O Departamento de Justiça divulgou na semana passada o que, segundo afirmou, seria o último lote de documentos, fotos e vídeos dos arquivos deste caso, o que alimentou um drama político para Trump.
Mas o órgão ficou em situação difícil depois que os nomes das supostas vítimas, que deveriam permanecer anônimos, não foram censurados, segundo advogados citados pelo jornal The New York Times.
Em uma carta dirigida aos juízes, Brad Edwards e Brittany Henderson, do escritório Edwards Henderson, da Flórida, citaram um e-mail publicado entre os novos arquivos "em que se enumeravam 32 vítimas menores, com um único nome censurado e 31 visíveis".
Outra mulher afirmou que seu endereço completo havia sido publicado nos arquivos.
Os advogados solicitaram a "retirada imediata" da página do governo na qual eram exibidos.
A menção de um nome nos arquivos de Epstein não implica, por si só, qualquer conduta ilícita. No entanto, os documentos divulgados mostram algum tipo de vínculo entre o criminoso sexual ou seu círculo e figuras públicas que minimizaram ou negaram a existência de tais laços.
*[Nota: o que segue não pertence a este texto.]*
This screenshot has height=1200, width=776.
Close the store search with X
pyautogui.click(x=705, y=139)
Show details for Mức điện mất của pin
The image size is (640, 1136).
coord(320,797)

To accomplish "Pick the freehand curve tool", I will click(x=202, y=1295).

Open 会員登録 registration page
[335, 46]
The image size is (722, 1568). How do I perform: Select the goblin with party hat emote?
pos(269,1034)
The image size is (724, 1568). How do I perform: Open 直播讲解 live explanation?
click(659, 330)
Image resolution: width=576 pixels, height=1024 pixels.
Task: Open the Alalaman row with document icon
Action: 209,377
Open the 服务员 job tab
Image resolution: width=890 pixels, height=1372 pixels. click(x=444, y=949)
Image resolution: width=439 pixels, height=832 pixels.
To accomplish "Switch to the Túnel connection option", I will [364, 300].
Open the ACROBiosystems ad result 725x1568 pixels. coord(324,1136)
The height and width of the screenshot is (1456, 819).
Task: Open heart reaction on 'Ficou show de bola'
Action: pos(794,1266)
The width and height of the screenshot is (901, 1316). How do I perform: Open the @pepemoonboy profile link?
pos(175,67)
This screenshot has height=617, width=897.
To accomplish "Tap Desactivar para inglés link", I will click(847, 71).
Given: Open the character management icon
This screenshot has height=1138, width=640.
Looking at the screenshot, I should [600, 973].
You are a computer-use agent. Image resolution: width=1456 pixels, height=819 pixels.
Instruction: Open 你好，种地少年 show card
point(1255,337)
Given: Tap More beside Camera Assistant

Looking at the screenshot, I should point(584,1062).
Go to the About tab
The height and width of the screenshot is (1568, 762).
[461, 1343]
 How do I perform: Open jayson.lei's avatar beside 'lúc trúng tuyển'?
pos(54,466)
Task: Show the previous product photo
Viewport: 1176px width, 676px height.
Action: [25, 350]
O juiz distrital Richard M. Berman disse, em uma breve ordem acessada pela AFP, que realizará uma audiência na quarta-feira.
No domingo, o Departamento de Justiça afirmou que estava "trabalhando incansavelmente" para efetuar novas censuras nos arquivos depois que jornalistas do The New York Times encontraram dezenas de fotos de pessoas nuas e com seus rostos visíveis.
Desde então, tais imagens foram em sua maioria removidas ou censuradas, informou o jornal.